The league announced late Tuesday night that the salary cap for next season will be set at $57.7 million, a drop of almost $1 million from last year's figure of $58.68 million. It is only the second time in the history of the modern cap that there has been a drop from one year to the next (the cap fell from $42.5 million in 2001-02 to $40.27 million in 2002-03). But the drop, while expected, wasn't as bad as many teams had initially feared, with many teams struggling with ticket sale renewals.

The drop occurred even though overall revenues increased this past season. But over projecting the amount of expected revenues in past seasons, according to a source with knowledge of the auditing procedure between the league and the Players Association, meant an adjustment had to be made this year.

The Luxury Tax threshold also dropped, however, and that may have a chilling effect on many more teams than the drop in the cap. The tax threshold will go down next year from its current $71.15 million to $69.92 million. Teams with salaries in excess of $69.92 million will pay a $1 tax for every dollar they're above the threshold; in effect, paying double once they're above it. That will impact the decision making of teams that may have expected to be comfortably below the tax and now find themselves close to or above it, making them pass on potential free agent signings and/or trades that bump up their bottom line even by a few thousand dollars.

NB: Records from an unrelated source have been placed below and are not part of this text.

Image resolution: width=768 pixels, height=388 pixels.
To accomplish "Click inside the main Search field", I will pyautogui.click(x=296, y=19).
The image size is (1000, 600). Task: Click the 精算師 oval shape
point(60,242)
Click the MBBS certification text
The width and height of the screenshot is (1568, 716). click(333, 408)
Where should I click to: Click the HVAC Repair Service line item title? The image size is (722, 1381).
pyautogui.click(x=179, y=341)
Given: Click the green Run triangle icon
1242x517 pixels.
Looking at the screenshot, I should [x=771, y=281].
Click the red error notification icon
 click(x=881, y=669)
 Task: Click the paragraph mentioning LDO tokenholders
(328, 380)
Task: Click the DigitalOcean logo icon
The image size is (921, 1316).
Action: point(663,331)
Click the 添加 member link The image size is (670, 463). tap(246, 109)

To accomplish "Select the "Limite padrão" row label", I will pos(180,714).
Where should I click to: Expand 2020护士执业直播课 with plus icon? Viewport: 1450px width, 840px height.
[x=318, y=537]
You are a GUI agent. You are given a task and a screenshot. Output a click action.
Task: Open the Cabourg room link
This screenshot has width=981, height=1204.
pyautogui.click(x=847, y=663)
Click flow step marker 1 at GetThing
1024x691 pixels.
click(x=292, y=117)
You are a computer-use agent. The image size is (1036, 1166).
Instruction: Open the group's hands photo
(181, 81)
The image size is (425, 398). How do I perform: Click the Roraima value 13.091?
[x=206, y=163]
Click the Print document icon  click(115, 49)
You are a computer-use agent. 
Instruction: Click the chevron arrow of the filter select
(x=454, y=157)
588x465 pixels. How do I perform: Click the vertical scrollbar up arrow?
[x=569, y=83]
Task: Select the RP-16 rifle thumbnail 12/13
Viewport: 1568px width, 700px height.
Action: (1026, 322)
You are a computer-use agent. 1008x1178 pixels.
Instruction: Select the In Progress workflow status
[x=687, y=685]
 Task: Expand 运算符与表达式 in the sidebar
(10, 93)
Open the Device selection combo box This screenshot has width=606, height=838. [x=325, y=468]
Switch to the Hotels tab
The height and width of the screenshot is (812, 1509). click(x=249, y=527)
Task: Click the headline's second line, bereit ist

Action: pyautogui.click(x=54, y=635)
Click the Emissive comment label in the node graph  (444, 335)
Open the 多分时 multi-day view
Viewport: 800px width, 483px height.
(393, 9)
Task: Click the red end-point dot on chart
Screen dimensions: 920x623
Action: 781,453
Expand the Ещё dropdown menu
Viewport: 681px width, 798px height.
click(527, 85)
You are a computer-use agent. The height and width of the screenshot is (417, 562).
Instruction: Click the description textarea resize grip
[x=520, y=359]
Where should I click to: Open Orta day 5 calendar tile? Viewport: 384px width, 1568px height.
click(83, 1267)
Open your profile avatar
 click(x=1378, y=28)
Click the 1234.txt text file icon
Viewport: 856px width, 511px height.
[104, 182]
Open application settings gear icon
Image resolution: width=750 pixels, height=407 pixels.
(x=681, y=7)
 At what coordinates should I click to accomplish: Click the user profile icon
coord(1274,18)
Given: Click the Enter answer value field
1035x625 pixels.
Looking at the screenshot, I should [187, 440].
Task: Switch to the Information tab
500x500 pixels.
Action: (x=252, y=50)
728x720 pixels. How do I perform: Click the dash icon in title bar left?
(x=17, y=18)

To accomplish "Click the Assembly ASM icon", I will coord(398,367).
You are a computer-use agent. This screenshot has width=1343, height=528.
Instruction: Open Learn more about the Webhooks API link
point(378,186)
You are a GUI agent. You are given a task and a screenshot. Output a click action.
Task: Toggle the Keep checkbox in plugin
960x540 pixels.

Despite the drop in the cap and tax, however, the mid-level cap exception--the average salary paid in the league--will increase next year, to $5.854 million from its current $5.585 million, because average salaries increased last year. The mid-level is a primary means by which teams can sign veteran free agents who otherwise might have to take veteran minimum salaries to stay in the league during their prime playing seasons.

Players like Ron Artest (Lakers) and Trevor Ariza (Rockets), that have agreed to new deals with new teams using the mid-level, and will receive annual eight percent raises from their new teams, will make $33.738 million on five-year contracts.

I believe that Dallas has offered Gortat the whole MLE.

Also note this article here about the 2008-09 Salary Cap

Seven teams overall were subject to the tax, which totaled more than $87 million overall. The 23 teams below the tax threshold of $71.15 million last season will each receive payments of $2,911,756 (1/30th of the total tax).

So you don't just pay the dollar for dollar penalty, you also don't share in the 1/30th of the tax paid in which was almost $3 million last year. It also points out that each team is receiving about $6.8 from an NBA escrow account because of overall lower player costs last year. Between the big playoff run (maybe as much as $20 million playoff revenue?) and $9.7 million check from the NBA the Magic definitely have some found money to spend on the payroll this year.